GIVEN EXERCISE:
Copy out the lines of the material from the one containing "The height and width of the screenshot is (597, 1568)." through the one containing "Action: coord(178,993)", keeping each line as it is.

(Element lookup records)

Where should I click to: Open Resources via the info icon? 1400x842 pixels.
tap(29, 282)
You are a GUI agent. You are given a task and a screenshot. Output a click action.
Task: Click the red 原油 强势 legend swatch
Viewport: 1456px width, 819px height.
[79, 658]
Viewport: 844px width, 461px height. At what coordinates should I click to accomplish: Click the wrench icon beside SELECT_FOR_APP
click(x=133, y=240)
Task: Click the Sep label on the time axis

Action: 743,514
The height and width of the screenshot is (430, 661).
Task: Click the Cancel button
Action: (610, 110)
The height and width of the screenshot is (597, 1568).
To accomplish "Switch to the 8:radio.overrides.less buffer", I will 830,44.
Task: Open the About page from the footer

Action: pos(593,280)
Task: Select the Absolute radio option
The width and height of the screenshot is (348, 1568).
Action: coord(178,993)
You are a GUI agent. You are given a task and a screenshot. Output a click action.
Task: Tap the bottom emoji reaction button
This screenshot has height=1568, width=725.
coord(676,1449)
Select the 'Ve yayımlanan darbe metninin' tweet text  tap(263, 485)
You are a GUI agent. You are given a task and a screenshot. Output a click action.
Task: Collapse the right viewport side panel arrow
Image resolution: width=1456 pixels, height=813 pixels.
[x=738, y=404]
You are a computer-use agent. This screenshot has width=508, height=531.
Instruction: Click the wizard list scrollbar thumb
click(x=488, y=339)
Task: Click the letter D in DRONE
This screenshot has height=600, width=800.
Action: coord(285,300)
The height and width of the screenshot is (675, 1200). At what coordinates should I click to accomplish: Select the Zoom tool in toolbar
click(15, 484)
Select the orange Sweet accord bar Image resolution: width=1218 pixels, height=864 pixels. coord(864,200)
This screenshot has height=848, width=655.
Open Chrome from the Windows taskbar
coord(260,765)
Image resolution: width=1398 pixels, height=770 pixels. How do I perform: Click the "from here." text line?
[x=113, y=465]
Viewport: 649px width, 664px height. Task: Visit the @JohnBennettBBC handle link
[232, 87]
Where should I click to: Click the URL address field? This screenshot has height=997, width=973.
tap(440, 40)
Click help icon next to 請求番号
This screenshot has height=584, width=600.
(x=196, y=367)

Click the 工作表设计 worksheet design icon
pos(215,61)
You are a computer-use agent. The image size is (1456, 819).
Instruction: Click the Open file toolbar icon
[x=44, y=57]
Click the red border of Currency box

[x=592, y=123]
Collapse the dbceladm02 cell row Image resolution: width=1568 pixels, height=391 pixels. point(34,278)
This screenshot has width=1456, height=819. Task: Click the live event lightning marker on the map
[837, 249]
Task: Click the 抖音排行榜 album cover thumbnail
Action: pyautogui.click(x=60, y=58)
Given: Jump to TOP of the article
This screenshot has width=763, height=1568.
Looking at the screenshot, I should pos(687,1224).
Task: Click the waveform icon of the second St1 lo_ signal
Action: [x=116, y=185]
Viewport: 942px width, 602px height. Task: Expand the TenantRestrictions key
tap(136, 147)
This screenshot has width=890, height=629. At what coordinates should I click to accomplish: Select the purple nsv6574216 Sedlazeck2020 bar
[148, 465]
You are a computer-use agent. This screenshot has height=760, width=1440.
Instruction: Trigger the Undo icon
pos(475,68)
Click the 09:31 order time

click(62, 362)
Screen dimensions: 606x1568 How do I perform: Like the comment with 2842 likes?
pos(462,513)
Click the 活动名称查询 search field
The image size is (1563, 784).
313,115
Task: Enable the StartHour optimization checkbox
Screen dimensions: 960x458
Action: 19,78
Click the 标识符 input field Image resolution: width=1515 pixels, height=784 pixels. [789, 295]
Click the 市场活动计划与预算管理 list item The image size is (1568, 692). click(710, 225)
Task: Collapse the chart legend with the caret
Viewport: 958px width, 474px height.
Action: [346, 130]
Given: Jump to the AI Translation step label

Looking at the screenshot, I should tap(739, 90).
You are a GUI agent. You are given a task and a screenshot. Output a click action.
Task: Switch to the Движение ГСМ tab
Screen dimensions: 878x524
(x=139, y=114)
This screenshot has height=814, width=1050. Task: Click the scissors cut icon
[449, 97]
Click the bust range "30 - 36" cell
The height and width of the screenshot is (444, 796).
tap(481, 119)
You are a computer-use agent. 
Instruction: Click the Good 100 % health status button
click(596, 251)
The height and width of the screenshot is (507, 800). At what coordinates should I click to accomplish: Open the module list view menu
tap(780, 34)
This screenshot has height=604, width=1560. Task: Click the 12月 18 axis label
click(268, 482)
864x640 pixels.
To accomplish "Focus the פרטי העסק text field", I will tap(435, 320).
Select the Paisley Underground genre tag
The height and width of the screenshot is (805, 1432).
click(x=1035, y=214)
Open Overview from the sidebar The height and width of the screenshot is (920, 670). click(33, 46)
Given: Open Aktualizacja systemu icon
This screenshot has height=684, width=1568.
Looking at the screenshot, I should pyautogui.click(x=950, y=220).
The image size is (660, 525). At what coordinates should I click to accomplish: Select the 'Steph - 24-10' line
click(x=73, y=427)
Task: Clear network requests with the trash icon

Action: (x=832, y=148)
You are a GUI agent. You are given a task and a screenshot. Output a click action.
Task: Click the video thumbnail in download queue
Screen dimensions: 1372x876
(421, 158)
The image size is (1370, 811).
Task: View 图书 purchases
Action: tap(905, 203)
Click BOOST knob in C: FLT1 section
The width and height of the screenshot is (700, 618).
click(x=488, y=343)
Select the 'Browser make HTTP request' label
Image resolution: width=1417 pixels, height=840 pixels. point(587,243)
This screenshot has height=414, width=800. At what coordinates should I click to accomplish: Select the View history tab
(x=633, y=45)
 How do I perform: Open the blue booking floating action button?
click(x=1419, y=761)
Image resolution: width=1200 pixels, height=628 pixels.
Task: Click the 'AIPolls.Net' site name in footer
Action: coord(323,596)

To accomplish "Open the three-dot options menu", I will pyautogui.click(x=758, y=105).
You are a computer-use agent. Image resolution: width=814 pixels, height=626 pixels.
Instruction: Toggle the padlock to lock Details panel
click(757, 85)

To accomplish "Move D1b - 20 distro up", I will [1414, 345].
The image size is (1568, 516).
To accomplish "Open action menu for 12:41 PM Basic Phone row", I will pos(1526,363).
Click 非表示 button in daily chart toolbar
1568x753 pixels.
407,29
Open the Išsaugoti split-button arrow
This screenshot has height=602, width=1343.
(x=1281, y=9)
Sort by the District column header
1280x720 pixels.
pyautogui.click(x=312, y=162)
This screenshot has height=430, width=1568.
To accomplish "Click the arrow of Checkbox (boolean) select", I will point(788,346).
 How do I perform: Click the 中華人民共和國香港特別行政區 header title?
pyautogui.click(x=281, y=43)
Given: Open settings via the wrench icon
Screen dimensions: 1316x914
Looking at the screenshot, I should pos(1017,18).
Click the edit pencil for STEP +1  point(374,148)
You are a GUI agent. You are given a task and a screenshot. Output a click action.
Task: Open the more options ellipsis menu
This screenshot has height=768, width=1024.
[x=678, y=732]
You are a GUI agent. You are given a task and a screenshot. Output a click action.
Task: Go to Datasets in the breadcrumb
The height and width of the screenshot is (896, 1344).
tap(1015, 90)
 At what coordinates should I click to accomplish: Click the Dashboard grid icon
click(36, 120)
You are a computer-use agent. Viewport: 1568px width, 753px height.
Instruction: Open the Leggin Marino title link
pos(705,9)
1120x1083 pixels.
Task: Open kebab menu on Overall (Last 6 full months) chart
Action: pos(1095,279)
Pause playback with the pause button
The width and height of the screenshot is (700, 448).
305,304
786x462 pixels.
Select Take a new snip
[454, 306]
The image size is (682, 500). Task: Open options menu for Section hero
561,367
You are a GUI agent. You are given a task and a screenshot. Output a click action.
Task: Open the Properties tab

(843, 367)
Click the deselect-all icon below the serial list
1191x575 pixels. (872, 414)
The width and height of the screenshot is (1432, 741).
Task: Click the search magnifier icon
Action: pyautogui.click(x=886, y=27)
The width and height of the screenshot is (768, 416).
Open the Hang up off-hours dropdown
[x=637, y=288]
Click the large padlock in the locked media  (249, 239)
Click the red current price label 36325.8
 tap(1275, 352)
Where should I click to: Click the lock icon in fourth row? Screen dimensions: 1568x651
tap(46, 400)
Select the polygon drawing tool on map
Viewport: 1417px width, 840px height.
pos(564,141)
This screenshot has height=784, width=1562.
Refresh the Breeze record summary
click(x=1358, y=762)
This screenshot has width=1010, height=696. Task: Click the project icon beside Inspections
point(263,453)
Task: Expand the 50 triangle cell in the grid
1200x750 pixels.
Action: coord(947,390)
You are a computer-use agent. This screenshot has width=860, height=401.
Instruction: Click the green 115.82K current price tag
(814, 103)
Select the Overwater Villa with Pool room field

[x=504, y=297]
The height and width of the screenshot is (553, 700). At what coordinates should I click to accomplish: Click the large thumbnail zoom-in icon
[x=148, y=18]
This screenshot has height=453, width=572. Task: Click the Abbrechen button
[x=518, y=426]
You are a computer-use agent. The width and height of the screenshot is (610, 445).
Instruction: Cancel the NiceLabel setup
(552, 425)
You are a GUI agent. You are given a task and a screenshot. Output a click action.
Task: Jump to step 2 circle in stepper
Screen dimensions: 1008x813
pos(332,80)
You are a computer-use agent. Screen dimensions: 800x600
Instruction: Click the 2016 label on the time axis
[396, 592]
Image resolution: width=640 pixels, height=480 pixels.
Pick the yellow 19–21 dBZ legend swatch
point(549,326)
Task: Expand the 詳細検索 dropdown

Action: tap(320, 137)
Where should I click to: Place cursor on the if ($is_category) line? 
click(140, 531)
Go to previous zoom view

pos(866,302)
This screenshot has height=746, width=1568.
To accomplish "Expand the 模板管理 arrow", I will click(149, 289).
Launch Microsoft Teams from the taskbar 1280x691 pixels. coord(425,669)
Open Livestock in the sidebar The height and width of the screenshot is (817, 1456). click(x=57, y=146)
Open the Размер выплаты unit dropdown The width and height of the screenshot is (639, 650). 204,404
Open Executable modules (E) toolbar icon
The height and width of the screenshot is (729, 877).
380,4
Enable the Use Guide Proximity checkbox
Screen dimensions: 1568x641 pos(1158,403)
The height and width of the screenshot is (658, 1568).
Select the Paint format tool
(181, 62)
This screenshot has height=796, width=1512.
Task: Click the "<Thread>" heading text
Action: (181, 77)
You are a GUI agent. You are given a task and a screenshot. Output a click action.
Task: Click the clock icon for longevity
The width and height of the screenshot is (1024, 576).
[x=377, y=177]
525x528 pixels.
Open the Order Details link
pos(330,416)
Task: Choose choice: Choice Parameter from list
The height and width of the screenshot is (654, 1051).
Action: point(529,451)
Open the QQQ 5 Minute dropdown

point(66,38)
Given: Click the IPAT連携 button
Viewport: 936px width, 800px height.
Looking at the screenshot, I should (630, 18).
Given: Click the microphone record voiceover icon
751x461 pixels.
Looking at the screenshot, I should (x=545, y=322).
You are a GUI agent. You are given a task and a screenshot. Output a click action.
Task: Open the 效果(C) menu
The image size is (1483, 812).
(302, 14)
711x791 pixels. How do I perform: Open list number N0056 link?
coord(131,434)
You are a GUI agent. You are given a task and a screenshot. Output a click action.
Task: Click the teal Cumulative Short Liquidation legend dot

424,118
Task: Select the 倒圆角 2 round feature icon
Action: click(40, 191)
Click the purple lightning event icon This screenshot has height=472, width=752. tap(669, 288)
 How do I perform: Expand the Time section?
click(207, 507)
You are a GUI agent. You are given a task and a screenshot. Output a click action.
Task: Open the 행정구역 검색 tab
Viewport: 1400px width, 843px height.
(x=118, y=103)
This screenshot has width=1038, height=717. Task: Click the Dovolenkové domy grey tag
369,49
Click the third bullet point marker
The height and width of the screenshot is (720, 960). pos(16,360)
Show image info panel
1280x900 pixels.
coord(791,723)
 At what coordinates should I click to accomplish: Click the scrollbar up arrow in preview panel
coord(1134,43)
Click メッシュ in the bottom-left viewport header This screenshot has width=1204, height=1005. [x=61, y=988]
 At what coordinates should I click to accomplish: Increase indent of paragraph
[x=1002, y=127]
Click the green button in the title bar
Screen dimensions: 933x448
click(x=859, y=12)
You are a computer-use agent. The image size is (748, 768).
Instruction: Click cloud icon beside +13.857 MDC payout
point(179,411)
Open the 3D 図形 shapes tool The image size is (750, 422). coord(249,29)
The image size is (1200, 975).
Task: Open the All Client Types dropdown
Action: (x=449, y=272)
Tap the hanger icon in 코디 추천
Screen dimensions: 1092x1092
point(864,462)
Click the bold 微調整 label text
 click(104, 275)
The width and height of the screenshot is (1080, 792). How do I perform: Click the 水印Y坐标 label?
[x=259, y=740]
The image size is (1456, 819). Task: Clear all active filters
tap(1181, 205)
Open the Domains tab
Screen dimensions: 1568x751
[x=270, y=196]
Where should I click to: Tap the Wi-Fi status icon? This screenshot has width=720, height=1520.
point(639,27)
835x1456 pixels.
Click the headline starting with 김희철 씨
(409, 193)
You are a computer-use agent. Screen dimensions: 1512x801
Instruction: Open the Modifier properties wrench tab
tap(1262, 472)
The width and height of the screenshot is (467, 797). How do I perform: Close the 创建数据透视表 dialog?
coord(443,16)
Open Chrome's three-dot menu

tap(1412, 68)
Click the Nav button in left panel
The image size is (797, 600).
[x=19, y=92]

FINISHED ANSWER:
The height and width of the screenshot is (597, 1568).
To accomplish "Switch to the 8:radio.overrides.less buffer", I will 830,44.
Task: Open the About page from the footer

Action: pos(593,280)
Task: Select the Absolute radio option
The width and height of the screenshot is (348, 1568).
Action: coord(178,993)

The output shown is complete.